High quality genomic DNA was isolated using the Promega Wizard Genomic DNA Purification Kit. One μg of genomic DNA was used to produce each exome captured sequencing library for four different technologies: NimbleGen SeqCap EZ v3.0, Agilent SureSelect XT2 Human All Exome v4.0, Illumina TruSeq Exome Enrichment kit and Illumina Nextera Exome Enrichment kit. The exome captured library preparation from the last three technologies was done following the manufacturers’ protocols applying pre-capture multiplexing. The protocol for NimbleGen SeqCap EZ was adapted from the company’s application note (http://www.nimblegen.com/products/lit/NimbleGen_SeqCap_EZ_SR_Pre-Captured_Multiplexing.pdf). The exome captured sequencing libraries were quality-controlled using an Agilent 2100 Bioanalyzer, and quantified using the Agilent QPCR NGS Library Quantification Kit (illumine GA) prior to cluster generation on an Illumina cBot.

Datasets

The human reference genome (hg19), RefSeq, CCDS, and Ensembl databases were downloaded from the UCSC genome table browser (http://genome.ucsc.edu/).

Because of Norwegian legal regulations, the ethical approval for this study and the consent signed by the patient, we are not able to deposit our dataset in a public repository. We will provide access to the data if requested.

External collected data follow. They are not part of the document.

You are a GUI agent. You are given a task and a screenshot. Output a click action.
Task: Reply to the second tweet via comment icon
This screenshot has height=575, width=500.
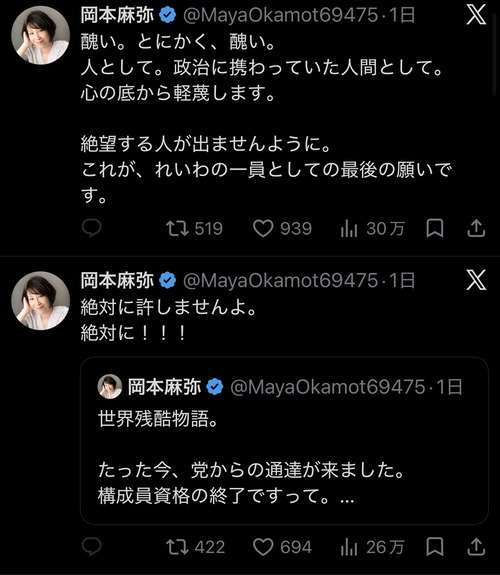click(91, 546)
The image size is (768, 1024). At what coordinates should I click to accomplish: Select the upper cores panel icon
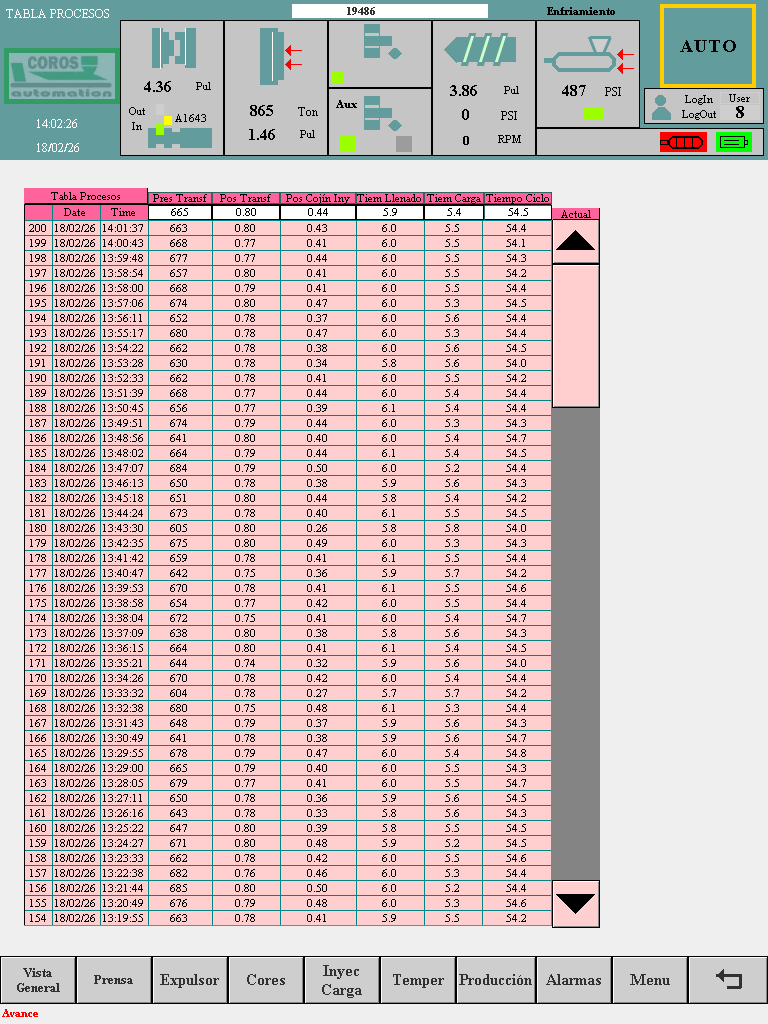380,44
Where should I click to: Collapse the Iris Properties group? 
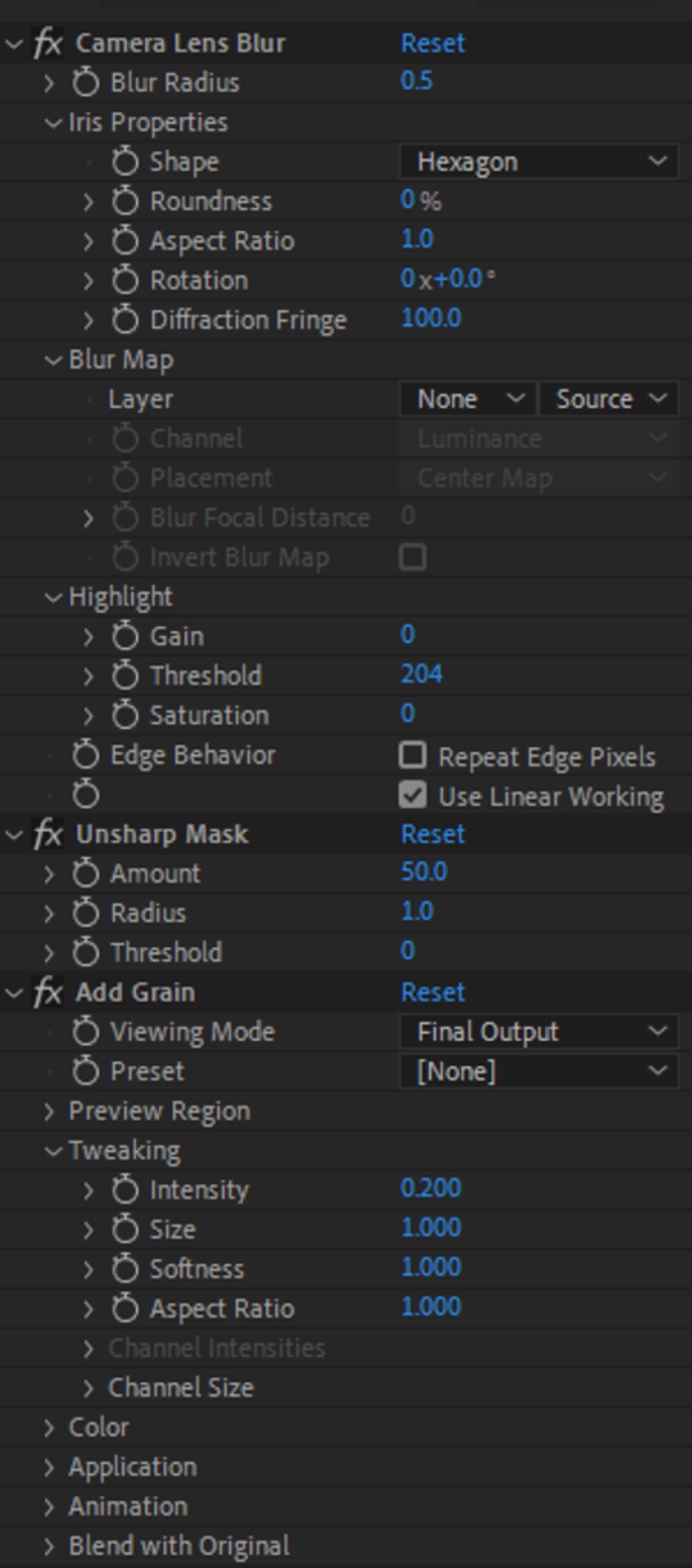pos(55,121)
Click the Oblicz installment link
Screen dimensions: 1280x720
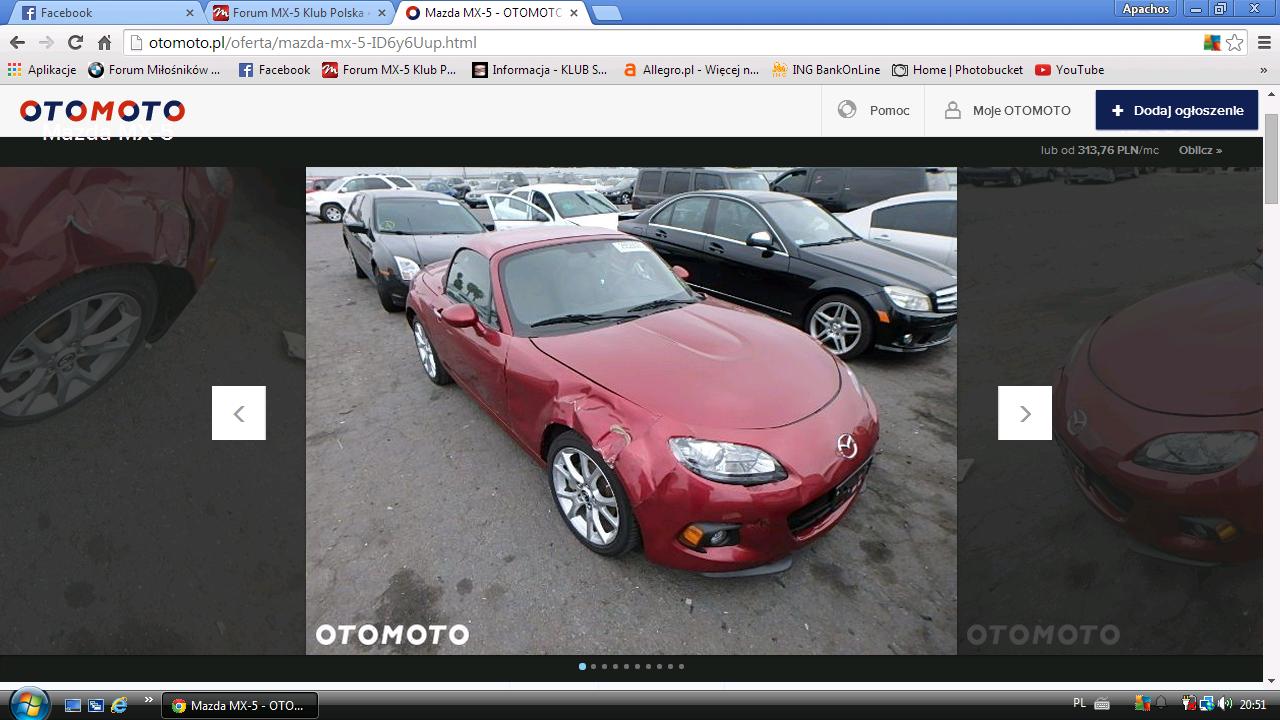1200,150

Sequencing and bioinformatics data analysis

Sequencing of each exome capture library was done at the Oslo University Hospital Genomics Core Facility, using an Illumina HiSeq 2000 machine, as pair-end 100-bp reads, following the manufacturer’s protocols using TruSeq SBS v3. We developed an in-house pipeline for analysis, which integrates several existing programs (Figure 8).

Figure 8
figure 8

Overview of the computational pipeline.

Briefly, initial FASTQ files were subjected to quality control with the FastQC tool (http://www.bioinformatics.babraham.ac.uk/projects/fastqc/). Raw reads from each capture library were aligned to the human reference genome (hg19) with Novoalign (http://novocraft.com/), using default parameters. If more than one pair (PE sequencing) had identical start and end coordinates, they were considered PCR duplicates and were removed using in-house scripts. Filtered read counts were normalized to 50 M reads between all four exome capture sequencing experiments by randomly selecting 50 M reads from each filtered read set. These randomly selected sets were further used to select 5–50 M reads, using an increment of 5 M reads.

SNVs and indels were called with GATK [21]. The GATK pipeline was independently run on each data set. We followed the procedure recommended by the GATK documentation. Reads around indels were realigned. To remove systematic biases in quality scores, base quality score recalibration was done. The UnifiedGenotyper algorithm was run using a stand_emit_conf of 10.0 and stand_call_conf of 30.0. All variants with a Phred-based quality score <30.0 were called low quality and ignored.